Country Music Hall of Fame Evolves A/V System

Museum features interactive stations, making it important to keep sound as focused as possible.


Feb. 28, 2011 — by .(JavaScript must be enabled to view this email address)

This is the last article in a series on music museum integration. Check out Rock & Roll Hall of Fame’s $1.5M Tech Upgrade, Grammy Museum Overhauls Audio Approach and Experience Music Project Upgrades A/V System.

The Country Music Hall of Fame, operated by the nonprofit Country Music Foundation, moved into its new 135,000-square-foot home in downtown Nashville in May 2001.

User-experience specialist Electrosonic did the original A/V systems integration there, but the Country Music HOF has been a work in progress since then, particularly after the opening in May 2010 of a new 5,500-square-foot space on the second floor.

Since the original systems were put in, updates have been done by the museum’s own staff and local interactive exhibit specialists Anode, which has done systems for a number of regional music museums including the Stax Museum in Memphis and the Georgia Music Hall of Fame in Macon, working with acoustical consultants Jaffe Holden.

“One of the missions we had is in finding ways to help get visitors closer to the artifacts,” explains Chris Lee, Anode’s vice president of technology, who notes that much of the original design had many of the museum’s items behind high, thick glass walls, collateral to the museum’ s own mission of artifact preservation but which put a wall, figuratively and literally, between history and the visitor.

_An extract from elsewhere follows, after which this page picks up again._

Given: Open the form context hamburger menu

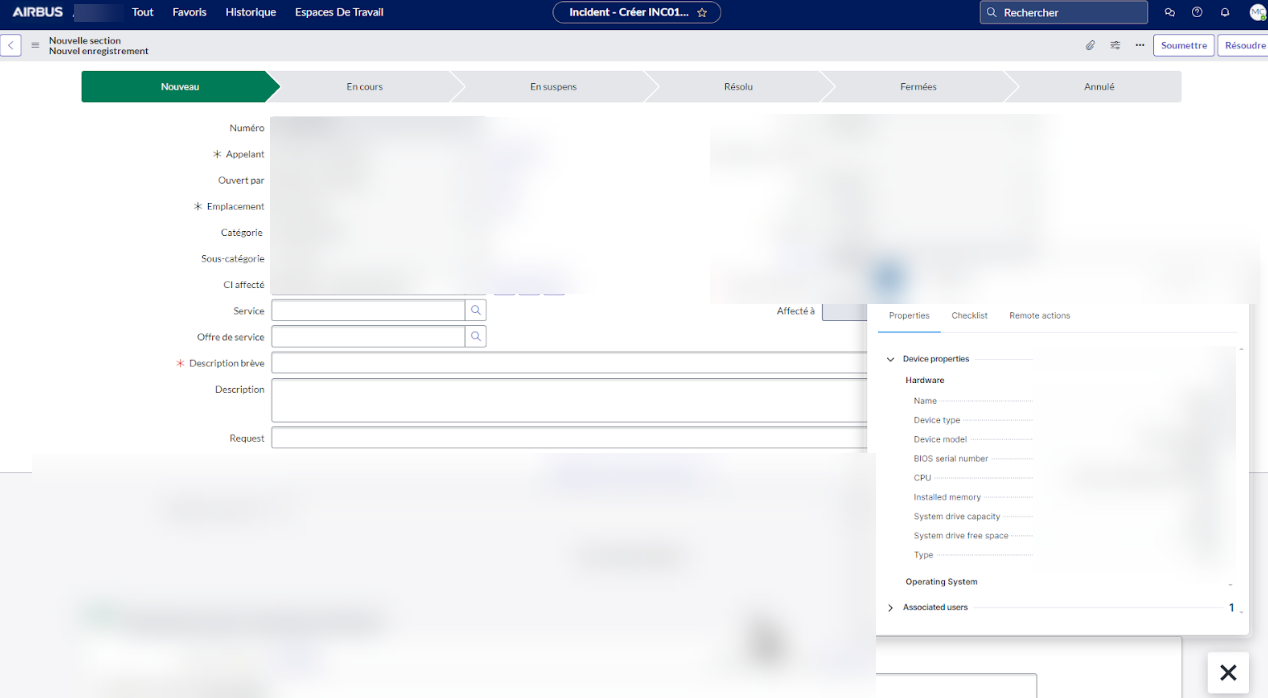Looking at the screenshot, I should tap(35, 46).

After the facility had been open for several years, museum managers analyzed the traffic flow patterns inside the building and rearranged several exhibits, most notably taking a songwriters interactive that had been intended to be permanently installed at the building’ s entrance and stretching it out over a walkway further inside, freeing up the entrance space for rotating 18-to-24-month exhibits, such as the current one showcasing Williams Family Tradition.

Photos: Country Music Hall of Fame Evolves A/V System

Lee says given the number of interactive stations throughout the museum, keeping the sound as focused as possible was always important, and they still use the Dakota Audio steerable array speakers that were put in during the original systems installation (it was reportedly the very first application of Dakota Audio’ s highly focused loudspeakers). Brown Innovations SoundDome speakers now augment those. Lee says the Dakota Audio speakers still work fine and service the rotating display area near the entrance with highly focused audio over specific areas of the exhibit, but that their large size and weight requires at least two workers to install them.

The SoundDomes, Lee says can be installed by a single integrator. They work best when the lightweight plastic parabolic dome can be set at a height below the ceiling and closer above the viewer, while the Dakota Audio speakers’ longer throw lets them be mounted from the ceiling.

However, highly focused audio comes at a cost. Faced with the same situation that Design & Production encountered at the Grammy Museum, in which the high directionality of a speaker means a compromise in terms of its bandwidth, Anode and the museum staff chose focus over full range.

“There are no highly directional speakers that also offer full dynamic range, so it was decided that keeping the audio contained over each station was the main goal,” says Lee.

But there are techniques to mitigate the bandwidth limitations. Lee says the SoundDomes were set up in Anode’ s shop prior to installation and the museums technical staff had the opportunity to audition their (mostly MP3) music sound files through the speakers’ processing modes, including various equalization curves. They would pick the best processing mode and then optimize the sound of their files for that.

When the sound sources are interviews and other spoken-word audio, the speakers’ narrower bandwidth characteristics are less problematic. The same goes for older audio clips, especially those derived from old television and radio recordings, where their constrained bandwidth and dynamic range actually reinforce the vintage effect.

Nonetheless, says Lee, they do work to normalize the overall audio tonality so that there is some level of consistency across all exhibits. “You don’t want a clip from a TV show from the 1970s and then a video that was on MTV last week to be too drastically different right next to each other,” he says. “We want to try to give the viewer as consistent an audio experience as possible so as not to detract from the larger effect of the exhibit.”

Audio resides locally as files with the 40-inch NEC 4020 and 32-inch NEC 3210 portrait-oriented touch screen monitors in custom enclosures. In the new second floor exhibit area that was renovated and opened in May 2010 (entitled “Sing Me Back Home: A Journey Through Country Music”), there are nine of Anode’s proprietary digital signage FireSign players driving a total of 19 non-touch LCD monitors through signal splitters.

These monitors are a mixture of sizes including two NEC LCD5710-2-AVs, five NEC P401s, ten Samsung LN19B360s, and two Samsung LN26B360s, some mounted on display walls, some on stands, and some inside the artifact cases. Each of the nine FireSign players in the new exhibit area outputs its audio to a Brown Innovations 32-inch Single Localizer sound dome driven by Brown’s own compact amplifier.

As music moves further into the digital domain, music museums provide an analog and anodyne physical space in which to experience it. And considering the amount of effort that’ s going into the A/V systems at music museums, they might turn out to be pretty good places to just go and listen to some music.